To choose love over fear means holding this online space as a place where we can indeed have these discussions – not all the time, but certainly in those moments, such as this one, when the personal feels political. To deny that we are all connected, or to suggest that we ought to somehow separate our politics from our daily life is to turn a blind eye to the meaning and complexity of our own existence. I do love gardening, but when I am watching a monarch butterfly alight on a fading coneflower, I can’t help but think beyond my own little patch of ground to the whole planet, and about the dwindling numbers of monarchs, the extinction of species, the threats facing our own. When my family gathers at the dinner table, we don’t turn on the TV, but we do discuss the news of the world; we do our best to make some sense of things that are unfolding far away from our cozy kitchen. To do otherwise is to deny the intimacy of our connection with everything else in the universe.
I am not an expert in parenting, gardening, cooking, literature, or being present with dying loved ones. But as a mother, gardener, cook, reader, and friend, I have been challenged to become more adept at each one of these things. It is the ongoing work of being human that has called forth my greatest efforts, as well as my continued questioning and devotion, if not always great skill. And so, I’ve written about my own struggles to do better, to understand more fully, to learn. To me, the value of this writing is not in the expertise I have to offer, but in my willingness to show up, to be vulnerable, and to clear a space in which others may share their experiences, too. And so, I wonder: if this small online home isn’t a forum in which my own thoughts can be expressed and those of others safely heard, then what exactly is it?
It is by choosing love over fear that I share my life in my writing. And it is with love, not fear, that I trust others to receive those offerings with compassion, and perhaps to show up and offer their truth as well — even if it doesn’t align with mine. We are here on earth to learn to be ourselves, in all our confusion and hope and beauty and humility. And we are here to listen to each other, as we find our own path forward in a world that feels increasingly confusing and chaotic. May we continue to speak and write with empathy and civility. May we honor our differences with grace and affirm our shared humanity with gratitude for all that binds us. May we be kind.

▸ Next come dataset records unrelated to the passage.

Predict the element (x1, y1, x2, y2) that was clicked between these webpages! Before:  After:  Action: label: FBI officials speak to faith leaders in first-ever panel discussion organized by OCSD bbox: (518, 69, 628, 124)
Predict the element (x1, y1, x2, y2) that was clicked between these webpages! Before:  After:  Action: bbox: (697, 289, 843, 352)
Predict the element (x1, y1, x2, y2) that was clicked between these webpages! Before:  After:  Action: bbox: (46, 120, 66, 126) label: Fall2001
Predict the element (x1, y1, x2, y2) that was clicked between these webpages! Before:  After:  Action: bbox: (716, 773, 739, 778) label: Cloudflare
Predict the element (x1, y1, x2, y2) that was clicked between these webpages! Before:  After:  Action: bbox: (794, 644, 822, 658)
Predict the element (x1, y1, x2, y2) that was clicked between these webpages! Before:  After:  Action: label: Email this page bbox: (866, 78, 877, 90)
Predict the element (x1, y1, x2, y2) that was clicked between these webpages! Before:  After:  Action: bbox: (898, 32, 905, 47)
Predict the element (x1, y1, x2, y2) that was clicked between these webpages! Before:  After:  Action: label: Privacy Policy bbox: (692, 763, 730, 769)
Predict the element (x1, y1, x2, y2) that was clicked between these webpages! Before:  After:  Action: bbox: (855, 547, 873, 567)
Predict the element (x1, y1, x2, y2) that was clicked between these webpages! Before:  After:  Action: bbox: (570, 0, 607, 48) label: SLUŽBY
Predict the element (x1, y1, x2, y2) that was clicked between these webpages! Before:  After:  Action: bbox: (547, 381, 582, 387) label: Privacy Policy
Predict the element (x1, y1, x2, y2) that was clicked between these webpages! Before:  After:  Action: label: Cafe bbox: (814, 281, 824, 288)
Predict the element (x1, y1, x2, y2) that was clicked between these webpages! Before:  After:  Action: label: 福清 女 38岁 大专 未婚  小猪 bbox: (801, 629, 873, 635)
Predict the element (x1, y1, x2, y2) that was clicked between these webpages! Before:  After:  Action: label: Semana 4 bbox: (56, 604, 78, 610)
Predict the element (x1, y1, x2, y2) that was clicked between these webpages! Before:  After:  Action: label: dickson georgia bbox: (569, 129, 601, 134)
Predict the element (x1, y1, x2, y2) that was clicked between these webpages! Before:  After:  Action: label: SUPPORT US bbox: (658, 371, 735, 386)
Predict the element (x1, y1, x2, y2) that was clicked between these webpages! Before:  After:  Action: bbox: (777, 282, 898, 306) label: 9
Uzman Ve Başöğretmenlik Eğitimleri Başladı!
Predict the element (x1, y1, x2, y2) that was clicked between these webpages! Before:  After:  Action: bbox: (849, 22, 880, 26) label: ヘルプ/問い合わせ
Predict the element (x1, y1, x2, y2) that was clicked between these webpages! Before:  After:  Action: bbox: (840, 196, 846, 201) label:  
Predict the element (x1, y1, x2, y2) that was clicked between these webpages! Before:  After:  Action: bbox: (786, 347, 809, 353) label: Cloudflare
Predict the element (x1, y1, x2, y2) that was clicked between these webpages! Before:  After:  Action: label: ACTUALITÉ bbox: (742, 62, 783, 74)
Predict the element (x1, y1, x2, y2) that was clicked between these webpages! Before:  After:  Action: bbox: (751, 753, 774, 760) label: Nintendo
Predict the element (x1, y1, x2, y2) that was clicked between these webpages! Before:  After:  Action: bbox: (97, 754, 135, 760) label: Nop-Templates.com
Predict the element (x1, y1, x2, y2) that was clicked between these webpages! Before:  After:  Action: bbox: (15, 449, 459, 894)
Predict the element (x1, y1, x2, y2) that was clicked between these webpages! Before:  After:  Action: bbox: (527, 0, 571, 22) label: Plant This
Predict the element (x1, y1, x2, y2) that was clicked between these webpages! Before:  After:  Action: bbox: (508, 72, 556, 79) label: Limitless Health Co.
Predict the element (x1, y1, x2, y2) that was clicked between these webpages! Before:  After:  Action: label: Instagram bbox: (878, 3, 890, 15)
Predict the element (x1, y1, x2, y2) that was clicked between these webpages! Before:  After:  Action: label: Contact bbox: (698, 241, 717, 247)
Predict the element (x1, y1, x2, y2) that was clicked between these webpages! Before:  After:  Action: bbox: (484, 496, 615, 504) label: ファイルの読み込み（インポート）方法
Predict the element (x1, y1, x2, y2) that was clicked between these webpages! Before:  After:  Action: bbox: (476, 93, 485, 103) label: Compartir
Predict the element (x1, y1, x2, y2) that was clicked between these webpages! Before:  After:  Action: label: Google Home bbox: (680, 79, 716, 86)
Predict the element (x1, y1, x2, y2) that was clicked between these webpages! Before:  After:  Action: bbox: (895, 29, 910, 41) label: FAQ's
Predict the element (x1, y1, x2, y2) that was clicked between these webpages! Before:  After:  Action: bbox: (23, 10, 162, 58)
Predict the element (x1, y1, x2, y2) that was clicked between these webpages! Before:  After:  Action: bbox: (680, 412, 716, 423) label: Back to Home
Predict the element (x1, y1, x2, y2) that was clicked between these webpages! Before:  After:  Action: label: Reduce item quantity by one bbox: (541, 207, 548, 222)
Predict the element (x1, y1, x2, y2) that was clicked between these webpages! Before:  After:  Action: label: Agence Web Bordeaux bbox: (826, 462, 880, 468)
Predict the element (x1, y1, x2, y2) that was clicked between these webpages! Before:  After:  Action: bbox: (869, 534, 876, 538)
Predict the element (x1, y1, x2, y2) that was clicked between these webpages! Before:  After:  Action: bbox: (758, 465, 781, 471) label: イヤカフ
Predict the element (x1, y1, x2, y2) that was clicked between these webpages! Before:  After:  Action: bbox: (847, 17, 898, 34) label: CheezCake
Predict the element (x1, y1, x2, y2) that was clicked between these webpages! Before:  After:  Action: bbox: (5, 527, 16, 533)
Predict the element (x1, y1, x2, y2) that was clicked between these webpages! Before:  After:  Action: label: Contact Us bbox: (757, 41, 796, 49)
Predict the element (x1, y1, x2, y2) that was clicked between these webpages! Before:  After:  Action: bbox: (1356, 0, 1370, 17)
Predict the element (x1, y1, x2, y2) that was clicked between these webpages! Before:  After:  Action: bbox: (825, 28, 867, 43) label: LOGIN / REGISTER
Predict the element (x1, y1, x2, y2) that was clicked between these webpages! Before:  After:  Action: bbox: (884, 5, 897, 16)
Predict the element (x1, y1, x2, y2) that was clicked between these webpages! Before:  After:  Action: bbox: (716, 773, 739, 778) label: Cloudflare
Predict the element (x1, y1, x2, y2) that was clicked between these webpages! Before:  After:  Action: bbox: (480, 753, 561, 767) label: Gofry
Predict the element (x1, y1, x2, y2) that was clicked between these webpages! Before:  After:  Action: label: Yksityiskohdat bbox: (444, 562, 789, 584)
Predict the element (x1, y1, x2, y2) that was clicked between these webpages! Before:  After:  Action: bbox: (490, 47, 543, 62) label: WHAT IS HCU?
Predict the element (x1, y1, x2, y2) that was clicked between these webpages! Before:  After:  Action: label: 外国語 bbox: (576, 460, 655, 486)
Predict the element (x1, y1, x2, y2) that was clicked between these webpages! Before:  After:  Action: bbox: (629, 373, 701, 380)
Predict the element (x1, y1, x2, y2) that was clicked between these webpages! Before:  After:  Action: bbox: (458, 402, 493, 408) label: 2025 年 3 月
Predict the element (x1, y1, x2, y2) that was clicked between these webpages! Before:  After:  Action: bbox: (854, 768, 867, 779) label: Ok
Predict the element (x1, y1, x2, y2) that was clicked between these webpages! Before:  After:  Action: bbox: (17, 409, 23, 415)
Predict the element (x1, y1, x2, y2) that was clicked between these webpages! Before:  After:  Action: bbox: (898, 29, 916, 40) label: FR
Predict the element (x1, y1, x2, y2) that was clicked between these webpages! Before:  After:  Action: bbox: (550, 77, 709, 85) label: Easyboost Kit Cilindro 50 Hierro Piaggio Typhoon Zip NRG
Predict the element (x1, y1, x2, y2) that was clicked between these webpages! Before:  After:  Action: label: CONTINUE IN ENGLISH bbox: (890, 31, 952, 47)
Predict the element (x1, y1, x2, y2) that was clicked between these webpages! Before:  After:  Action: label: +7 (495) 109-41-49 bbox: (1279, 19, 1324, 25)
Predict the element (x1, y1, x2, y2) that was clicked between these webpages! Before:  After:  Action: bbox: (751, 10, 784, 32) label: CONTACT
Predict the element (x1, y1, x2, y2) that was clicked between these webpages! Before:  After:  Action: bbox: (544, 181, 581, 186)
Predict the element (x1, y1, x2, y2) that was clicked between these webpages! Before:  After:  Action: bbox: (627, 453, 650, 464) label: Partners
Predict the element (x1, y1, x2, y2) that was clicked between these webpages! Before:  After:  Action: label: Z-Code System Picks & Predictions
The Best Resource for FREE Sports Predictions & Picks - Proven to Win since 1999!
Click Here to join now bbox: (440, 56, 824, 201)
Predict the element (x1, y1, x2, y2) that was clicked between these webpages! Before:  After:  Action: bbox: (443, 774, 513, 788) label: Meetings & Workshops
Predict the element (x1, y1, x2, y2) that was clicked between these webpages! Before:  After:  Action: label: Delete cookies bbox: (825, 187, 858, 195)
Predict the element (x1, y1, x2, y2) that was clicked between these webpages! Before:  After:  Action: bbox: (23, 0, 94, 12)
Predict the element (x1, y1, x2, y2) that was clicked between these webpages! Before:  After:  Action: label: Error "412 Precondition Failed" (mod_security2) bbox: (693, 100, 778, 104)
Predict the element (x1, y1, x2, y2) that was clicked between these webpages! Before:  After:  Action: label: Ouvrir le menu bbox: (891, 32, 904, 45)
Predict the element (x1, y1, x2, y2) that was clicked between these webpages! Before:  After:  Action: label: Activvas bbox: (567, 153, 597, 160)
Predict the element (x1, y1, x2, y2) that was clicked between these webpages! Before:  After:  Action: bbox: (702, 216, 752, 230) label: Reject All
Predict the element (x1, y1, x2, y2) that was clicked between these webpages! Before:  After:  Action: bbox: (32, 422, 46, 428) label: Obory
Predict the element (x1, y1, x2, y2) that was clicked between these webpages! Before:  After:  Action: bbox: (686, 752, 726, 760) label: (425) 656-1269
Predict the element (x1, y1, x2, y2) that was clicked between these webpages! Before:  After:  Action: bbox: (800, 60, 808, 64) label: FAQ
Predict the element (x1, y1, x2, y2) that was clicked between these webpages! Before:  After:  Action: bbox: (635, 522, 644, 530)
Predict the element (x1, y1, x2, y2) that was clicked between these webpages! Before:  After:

It’s been several days since I sat down before dinner and began writing this piece. I didn’t intend for it to be so long. And yet now, reading it over, I realize there is more I’d hoped to say. But it’s time to close my computer and get on with things. The snow is falling hard here this morning, and I have shoveling to do, cards to mail, and groceries to buy for the only dinner we will have together this season as a family. One son is still asleep asleep upstairs as I type these words. The other is making his way home from New York City on a slow-moving bus. Tonight, we will light a fire, welcome my parents in, and carry plates of food into the living room. We’ll exchange Christmas stockings and take turns saying what we’re grateful for. The prospect of this entire day fills me with joy. Yes, it’s joy that’s shadowed by my awareness of all that’s not right with the world, but it is also joy that arises from gratitude for all that is. It is joy, tempered. Perhaps that’s the only kind of joy that’s really possible. For today, it’s enough.
“Ultimately, we have just one moral duty,” wrote a young Etty Hillesum shortly before she died at Auschwitz at the age of twenty-nine. “To reclaim large areas of peace in ourselves, more and more peace, and to reflect it towards others. And the more peace there is in us, the more peace there will be in our troubled world.”